Ilget. Tri imeni sudby Ilget. Three names of fate
Novel. Arsis. Moscow 2013. 500 pages
Foreign rights: Bulgaria

In ILGET, as in its companion novel MEBET, the author does not treat the Siberian Taiga in the high north of Russia merely as an exotic background, his interest lies in exploring the rituals of the Nenets and Evenks people and the mystical beliefs which shape their daily lives, asking the old questions about existence, happiness and the loneliness of man. And yet again, this is not a classical saga of inflexible heroes and predictable fates and fortunes; we are presented instead with a modern novel of magical realism with versatile heroes who challenge their destiny. Like on a movie screen we witness gods and demons, pledges and profanity, love and blood bonds, supplications and rituals. And at the end we realize that, although we consider ourselves to be civilized in these modern times, there is only a small step separating us from those savages - for, after all, we are all human beings.

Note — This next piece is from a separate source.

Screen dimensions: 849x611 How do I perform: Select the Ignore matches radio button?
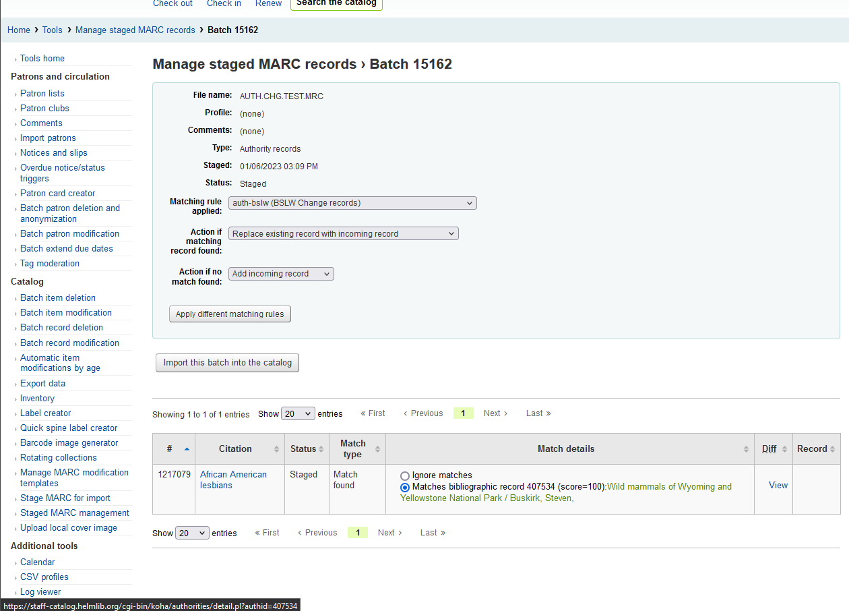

If in MEBET the story was about the transformation of a godly hero into a normal loving father, in ILGET we follow a small, puny man who begins to take his life into his own hands. Separated from his tribe as a child, despised and tormented for his weakness, Ilget later leads his own tribe and takes them on a path of revenge. Revenge for his lost childhood, the loss of his twin brother and the loss of the love of his life. But Ilget's journey is also one of leniency and mercy for the sick and weak. This crusade is the main course of the novel, although there are many minor branches. At a particular juncture Ilget decides to leave the river of his preordained destiny, for on the other side of the Yenisei river there is another life and other countries. The Siberian gets to know Mongols and Arabs. It is not, however, his intention to change his life for another, rather he hopes in foreign lands to find the key to his own existence.